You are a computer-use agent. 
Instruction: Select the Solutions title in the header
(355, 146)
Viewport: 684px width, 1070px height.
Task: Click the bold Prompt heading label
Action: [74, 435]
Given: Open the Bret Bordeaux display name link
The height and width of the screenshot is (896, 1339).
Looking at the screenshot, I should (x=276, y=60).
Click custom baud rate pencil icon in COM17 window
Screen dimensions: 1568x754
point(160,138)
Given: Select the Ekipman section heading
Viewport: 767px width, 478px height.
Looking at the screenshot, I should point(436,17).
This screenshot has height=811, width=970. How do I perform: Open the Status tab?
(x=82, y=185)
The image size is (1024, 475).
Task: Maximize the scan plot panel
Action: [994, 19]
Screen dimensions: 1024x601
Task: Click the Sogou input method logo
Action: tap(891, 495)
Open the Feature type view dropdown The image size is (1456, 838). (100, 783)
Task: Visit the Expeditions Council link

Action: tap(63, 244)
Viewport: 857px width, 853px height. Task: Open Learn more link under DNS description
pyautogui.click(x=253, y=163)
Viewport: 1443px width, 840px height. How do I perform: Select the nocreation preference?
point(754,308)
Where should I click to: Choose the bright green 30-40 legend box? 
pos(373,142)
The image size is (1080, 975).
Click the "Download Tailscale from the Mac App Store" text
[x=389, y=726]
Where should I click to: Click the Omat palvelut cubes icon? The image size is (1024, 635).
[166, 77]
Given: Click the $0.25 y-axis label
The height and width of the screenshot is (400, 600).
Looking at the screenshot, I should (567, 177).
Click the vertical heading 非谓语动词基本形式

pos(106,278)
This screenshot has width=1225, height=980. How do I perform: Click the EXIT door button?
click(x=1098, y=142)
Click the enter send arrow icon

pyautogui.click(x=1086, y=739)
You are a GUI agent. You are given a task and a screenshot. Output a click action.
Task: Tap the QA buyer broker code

WORK ITEM: Search the entries for the string "agent" and collect each line that has it.

WRITTEN ANSWER:
You are a computer-use agent. 
You are a GUI agent. You are given a task and a screenshot. Output a click action.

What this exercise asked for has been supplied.